Some Thoughts On General Mills’ Move To Mandate Arbitration And Waive Class Actions
I sent the following email to a reporter covering the fallout from General Mills’ amended legal terms to mandate arbitration and the The New York Times’ coverage, When ‘Liking’ a Brand Online Voids the Right to Sue (and see the murky follow-up):
Class action waivers are undergoing a renaissance following the Supreme Court’s recent decisions in Wal-Mart v. Dukes and AT&T v. Concepcion. With the green light from the Supreme Court, more companies are adopting class action waivers in a wider range of circumstances.What’s unusual about General Mills’ move is that we haven’t seen such a broad-based waiver from a consumer packaged goods company. Most consumer packaged goods companies don’t have a direct relationship with their customers. The retailers typically have the front-line contact with the customers. That makes it harder for the consumer packaged goods companies to impose new contract terms on customers. Here, General Mills is using a direct point-of-contact with its customers–its web interactions–to create new contract terms that would be difficult or impossible to impose through the normal distribution chain. Also, some folks feel that the consumers’ benefits being offered by General Mills–a few pennies saved here or there–aren’t commensurate with the potential loss of a large financial payoff if there’s manufacturer malfeasance.

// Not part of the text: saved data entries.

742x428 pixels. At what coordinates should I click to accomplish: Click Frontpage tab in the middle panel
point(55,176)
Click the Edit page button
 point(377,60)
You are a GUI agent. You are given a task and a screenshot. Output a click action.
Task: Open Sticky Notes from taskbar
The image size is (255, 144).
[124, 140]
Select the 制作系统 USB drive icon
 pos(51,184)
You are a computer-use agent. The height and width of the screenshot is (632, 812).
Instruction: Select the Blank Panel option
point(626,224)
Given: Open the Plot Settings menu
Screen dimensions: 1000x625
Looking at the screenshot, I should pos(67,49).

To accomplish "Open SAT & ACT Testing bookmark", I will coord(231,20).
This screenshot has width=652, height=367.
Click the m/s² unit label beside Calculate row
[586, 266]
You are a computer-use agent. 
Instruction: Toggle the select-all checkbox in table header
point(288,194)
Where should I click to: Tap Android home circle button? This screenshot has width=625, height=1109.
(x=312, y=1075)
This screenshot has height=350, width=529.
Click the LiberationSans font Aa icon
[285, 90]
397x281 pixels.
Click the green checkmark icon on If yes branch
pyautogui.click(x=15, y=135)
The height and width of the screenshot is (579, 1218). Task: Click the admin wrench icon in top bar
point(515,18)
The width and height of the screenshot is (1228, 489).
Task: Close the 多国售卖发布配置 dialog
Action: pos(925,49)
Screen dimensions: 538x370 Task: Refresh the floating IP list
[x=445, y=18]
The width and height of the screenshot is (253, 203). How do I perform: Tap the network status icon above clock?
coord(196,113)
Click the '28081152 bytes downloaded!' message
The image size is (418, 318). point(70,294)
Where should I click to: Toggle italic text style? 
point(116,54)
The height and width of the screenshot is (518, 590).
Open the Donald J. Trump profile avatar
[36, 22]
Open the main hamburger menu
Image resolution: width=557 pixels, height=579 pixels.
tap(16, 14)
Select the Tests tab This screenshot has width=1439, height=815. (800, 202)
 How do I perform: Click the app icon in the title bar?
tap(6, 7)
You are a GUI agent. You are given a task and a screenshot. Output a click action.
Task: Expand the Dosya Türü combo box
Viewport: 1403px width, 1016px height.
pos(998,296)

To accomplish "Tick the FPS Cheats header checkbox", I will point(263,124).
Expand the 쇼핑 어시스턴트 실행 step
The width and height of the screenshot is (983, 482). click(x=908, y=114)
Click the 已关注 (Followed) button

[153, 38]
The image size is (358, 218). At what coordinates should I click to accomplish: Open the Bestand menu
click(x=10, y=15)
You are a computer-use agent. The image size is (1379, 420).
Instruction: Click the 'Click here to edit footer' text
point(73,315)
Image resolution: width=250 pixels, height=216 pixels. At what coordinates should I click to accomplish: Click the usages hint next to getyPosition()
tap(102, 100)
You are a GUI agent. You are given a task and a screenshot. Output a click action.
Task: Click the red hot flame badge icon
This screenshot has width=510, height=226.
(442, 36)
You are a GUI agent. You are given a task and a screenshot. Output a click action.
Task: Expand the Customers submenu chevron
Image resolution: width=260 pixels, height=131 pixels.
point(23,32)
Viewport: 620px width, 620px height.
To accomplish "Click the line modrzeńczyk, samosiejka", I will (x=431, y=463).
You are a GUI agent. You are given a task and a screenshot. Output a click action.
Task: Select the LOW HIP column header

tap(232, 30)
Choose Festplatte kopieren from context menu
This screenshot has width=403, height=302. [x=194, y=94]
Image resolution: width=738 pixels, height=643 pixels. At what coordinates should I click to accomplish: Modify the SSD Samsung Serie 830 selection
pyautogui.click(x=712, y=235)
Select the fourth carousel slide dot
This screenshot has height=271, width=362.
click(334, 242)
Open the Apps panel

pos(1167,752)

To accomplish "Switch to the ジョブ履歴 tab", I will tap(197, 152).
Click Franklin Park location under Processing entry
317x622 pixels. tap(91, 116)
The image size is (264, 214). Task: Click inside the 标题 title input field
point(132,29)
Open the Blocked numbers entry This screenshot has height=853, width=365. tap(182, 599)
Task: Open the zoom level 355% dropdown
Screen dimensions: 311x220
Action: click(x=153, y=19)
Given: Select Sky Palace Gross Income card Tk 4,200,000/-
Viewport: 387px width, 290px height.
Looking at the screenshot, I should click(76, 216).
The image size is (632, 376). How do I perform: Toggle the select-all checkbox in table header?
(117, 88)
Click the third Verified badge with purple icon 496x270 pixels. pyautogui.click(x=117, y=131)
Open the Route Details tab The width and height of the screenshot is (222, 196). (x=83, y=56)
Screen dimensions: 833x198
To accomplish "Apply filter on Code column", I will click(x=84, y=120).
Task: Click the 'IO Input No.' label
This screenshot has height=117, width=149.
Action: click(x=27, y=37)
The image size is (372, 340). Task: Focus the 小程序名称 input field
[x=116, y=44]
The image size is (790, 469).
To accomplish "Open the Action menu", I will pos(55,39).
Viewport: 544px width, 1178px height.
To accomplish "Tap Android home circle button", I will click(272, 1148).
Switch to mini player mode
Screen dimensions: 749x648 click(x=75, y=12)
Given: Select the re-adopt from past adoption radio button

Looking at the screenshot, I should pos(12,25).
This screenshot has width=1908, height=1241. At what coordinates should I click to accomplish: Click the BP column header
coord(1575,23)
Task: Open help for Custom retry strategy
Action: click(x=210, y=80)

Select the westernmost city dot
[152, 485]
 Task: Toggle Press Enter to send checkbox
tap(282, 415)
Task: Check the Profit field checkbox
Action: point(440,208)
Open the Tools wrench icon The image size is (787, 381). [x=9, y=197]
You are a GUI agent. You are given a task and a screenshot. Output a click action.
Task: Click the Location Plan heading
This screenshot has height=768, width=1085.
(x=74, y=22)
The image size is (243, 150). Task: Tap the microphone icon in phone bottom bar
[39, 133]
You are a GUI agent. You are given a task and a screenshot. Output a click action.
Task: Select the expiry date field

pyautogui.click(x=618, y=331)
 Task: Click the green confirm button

It’s hard to see how class action waivers benefit consumers directly. After all, individual customers’ lawsuits against consumer packaged goods companies are rarely financially tenable, so either lawsuits are brought on a class basis or not at all. At the same time, consumers often don’t benefit from class action lawsuits brought in their name. The class action lawyers take a big chunk of any winnings, and it’s difficult or impossible to provide direct financial benefits to purchasers of consumer packaged goods (after all, the manufacturers and retailers rarely know who they are). So one theory is that manufacturers benefit from class action waivers because they avoid legal accountability for their bad business decisions. Another theory is that class action waivers reduce manufacturers’ costs, and those cost-savings are reflected in lower prices to consumers. It’s hard to know which story is more correct. Probably a little bit of both.
My big question is whether General Mills is properly forming a contract online with its customers. Typically, contract terms aren’t binding online unless consumers “click through” the terms. I haven’t been able to tell if General Mills is handling the technological implementation properly. If it’s not, then the terms aren’t legally binding. Even if the terms are legally binding, there’s an evidentiary question of how General Mills will show which consumers clicked through and which didn’t. One possibility is that General Mills will argue that the “did a consumer click through?” question is itself not susceptible to class adjudication, in which case this move will give General Mills a different way of trying to defeat class certification.
Two other thoughts:
1) I have to imagine there will be a strong legislative response if more consumer packaged goods companies move to adopt class action waivers. This is the kind of consumer issue that garners spotlights for legislators, and thus prompts legislative grandstanding.
2) Our DoctoredReviews website discussed another reason why consumer manufacturers would move to restrict the rights of their customers–in that scenario, to restrict their rights to post online reviews. It’s a comparatively small step from General Mills’ current move to imposing an anti-review clause as we feared.
UPDATE: General Mills quickly reversed course.